Directions for this task: For each line of the data below that contains "computer", return that line.

Data for processing:
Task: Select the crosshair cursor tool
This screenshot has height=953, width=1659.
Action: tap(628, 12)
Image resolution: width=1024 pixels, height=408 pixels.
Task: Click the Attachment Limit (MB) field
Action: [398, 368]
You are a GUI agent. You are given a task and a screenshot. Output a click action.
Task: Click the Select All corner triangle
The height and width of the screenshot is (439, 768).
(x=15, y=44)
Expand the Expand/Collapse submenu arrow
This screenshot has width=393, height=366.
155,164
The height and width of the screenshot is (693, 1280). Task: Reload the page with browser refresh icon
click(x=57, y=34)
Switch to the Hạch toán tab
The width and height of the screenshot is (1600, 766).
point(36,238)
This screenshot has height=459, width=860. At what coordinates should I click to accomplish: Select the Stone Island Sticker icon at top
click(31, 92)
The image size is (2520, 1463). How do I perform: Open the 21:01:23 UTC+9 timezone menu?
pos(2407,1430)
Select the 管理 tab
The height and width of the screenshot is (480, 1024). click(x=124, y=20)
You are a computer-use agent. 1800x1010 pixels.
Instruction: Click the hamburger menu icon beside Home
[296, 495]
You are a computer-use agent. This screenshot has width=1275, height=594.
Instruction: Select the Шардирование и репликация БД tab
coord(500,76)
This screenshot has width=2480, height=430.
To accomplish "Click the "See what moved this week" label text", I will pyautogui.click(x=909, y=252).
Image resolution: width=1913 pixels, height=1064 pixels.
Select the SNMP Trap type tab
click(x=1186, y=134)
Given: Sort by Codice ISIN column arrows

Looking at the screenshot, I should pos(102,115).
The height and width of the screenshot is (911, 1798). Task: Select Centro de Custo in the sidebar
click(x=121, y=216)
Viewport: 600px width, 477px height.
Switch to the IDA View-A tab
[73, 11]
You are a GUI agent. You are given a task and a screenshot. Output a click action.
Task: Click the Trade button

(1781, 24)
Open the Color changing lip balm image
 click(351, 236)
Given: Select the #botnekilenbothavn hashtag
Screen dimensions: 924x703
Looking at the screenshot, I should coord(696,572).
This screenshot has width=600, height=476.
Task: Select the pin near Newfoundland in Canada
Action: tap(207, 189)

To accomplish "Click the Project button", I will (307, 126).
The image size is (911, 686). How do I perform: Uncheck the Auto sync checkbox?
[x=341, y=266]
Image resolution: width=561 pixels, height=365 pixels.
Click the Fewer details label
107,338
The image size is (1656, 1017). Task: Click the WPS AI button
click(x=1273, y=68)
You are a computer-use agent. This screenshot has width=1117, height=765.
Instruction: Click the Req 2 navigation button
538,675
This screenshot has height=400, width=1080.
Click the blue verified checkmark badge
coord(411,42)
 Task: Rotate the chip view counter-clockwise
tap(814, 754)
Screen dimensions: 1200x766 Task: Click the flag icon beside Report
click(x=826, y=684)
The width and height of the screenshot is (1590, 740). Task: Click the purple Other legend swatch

Answer space:
You are a computer-use agent. 1800x1010 pixels.
You are a computer-use agent. This screenshot has width=1275, height=594.
You are a computer-use agent. This screenshot has width=1117, height=765.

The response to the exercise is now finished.